Our analysis largely consists of an analysis of first-order effects. Various uncertainties could influence the magnitude of outcomes highlighted here. While some of these factors could result in lower outcomes than those sized in this research, some factors suggest that additional costs and effects will likely occur as the transition unfolds. By the same token, the costs of physical climate risks could likely prove higher than those described here.

Key uncertainties include the following:

• Warming scenario and emissions pathway. A higher warming scenario (for example, 2.0°C) may lead to smaller transition effects than a 1.5°C warming scenario, given the lower degree of emissions reduction and deviation from today’s production and consumption patterns it entails.
• Sectors’ decarbonization actions and activity levels. Because the focus of our work is assessing the nature and magnitude of economic shifts and not identifying decarbonization actions, we used a prespecified net-zero scenario from NGFS. It is feasible that an alternate technology mix could result in lower costs and different shifts than those described here, and that further technological innovation could result in a different pathway with lower costs. It is also feasible that the path the world undertakes to decarbonize is different from the one described here. For instance, an alternate scenario may consist of substantially more use of carbon capture and storage (CCS) technologies and a focus on decarbonizing the hydrocarbon value chain. For example, this could happen if capture costs fall, regulatory frameworks are put in place to incentivize CCS use, and markets mature for recycled CO₂ as a material feedstock.
• Magnitude of direct and indirect socioeconomic effects. Some effects could be larger than described here, for example, if executing the transition is more complex than the scenario here suggests, and additional capital spending is needed to maintain flexibility and redundancy in energy systems. If supply of key materials or low emissions of sources of energy do not keep up with demand, this could result in shortages and price increases, which we have not considered in our quantification. Higher-order effects could magnify risks and increase costs, particularly in the short term. For example, depending on how the transition is financed, the effects on the overall economy could be substantially higher than sized here. Finally, effects could also be larger under an abrupt or delayed transition.
• Economic and societal adjustments needed for the transition. Costs and investments could be higher than sized here, for example to implement social support schemes to aid economic and societal adjustments. Similarly, additional costs may arise from delays, setbacks, and urgently needed adaptation measures, particularly if restricting warming to 1.5°C proves not to be possible. For our analysis, we quantify the scale of first-order effects and describe qualitatively the adjustments needed.
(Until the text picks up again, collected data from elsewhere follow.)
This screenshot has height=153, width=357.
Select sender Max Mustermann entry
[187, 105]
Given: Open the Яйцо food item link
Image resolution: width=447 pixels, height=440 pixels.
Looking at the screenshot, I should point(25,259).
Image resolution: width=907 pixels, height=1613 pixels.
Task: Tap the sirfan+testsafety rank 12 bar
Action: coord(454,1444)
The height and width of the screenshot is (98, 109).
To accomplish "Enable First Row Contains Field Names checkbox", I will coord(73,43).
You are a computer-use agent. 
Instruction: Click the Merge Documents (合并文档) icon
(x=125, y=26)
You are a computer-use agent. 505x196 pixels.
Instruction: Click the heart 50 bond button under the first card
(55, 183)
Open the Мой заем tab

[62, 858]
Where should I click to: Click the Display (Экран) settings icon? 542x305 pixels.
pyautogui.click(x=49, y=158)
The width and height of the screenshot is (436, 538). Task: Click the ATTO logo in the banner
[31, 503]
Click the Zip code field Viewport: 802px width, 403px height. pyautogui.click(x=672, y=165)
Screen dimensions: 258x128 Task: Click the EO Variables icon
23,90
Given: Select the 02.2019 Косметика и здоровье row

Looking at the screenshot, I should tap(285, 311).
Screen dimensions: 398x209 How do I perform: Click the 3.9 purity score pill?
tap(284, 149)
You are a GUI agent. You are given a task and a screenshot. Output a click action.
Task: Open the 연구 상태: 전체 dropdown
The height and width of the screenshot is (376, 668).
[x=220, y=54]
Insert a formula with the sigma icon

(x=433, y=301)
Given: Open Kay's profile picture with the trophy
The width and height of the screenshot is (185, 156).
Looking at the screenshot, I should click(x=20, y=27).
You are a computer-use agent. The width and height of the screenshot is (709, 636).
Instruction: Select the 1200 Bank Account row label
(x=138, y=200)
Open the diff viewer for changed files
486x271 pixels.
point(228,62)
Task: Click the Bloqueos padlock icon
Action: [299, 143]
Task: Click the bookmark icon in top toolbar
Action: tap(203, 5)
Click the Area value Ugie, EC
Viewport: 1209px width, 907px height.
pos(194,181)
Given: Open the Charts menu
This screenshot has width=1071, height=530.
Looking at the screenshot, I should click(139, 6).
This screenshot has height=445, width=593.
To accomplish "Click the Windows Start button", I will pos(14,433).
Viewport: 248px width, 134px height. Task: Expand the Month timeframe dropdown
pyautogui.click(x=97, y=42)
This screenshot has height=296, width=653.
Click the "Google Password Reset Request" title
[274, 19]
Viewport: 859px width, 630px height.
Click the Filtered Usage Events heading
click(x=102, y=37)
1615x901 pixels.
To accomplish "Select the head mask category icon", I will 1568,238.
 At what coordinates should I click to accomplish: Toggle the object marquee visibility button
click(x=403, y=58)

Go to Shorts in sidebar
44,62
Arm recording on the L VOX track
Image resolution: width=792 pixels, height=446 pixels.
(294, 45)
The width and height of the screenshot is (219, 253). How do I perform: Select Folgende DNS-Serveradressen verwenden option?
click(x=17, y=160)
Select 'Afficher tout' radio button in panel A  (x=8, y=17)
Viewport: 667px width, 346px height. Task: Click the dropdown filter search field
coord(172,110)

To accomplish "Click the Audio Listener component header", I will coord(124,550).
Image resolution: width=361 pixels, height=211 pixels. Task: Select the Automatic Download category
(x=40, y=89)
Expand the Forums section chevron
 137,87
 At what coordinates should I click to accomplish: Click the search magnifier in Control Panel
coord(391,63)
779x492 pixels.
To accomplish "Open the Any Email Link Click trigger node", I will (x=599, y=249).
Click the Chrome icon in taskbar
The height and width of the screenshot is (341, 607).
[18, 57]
Aspects we did not cover. Topics we did not cover include the likelihood, validity, and comparative costs associated with various decarbonization scenarios; the comparative merits of different emissions-reduction technologies; constraints to implement and deploy decarbonization technologies (for example, scaling up supply chains); the actions needed to drive and incentivize decarbonization; quantification of higher-order economic effects of the transition, including on output, growth, value pools, valuations, trade flows, and human well-being: relative costs and merits of decarbonization and adaptation; and impacts that could result from physical climate hazards. We use benchmarks from the external literature and our past research to describe these latter possibilities. As discussed above, our analysis here represents first-order estimates. Fully quantifying the costs of rising physical risks and the transition is complex. It would require estimating impacts from rising physical risks and the cost of adaptation actions, building robust estimates of the impact of the net-zero transition on the economy that takes into account the higher-order effects described above, and doing so over time and while grappling with the various uncertainties described previously.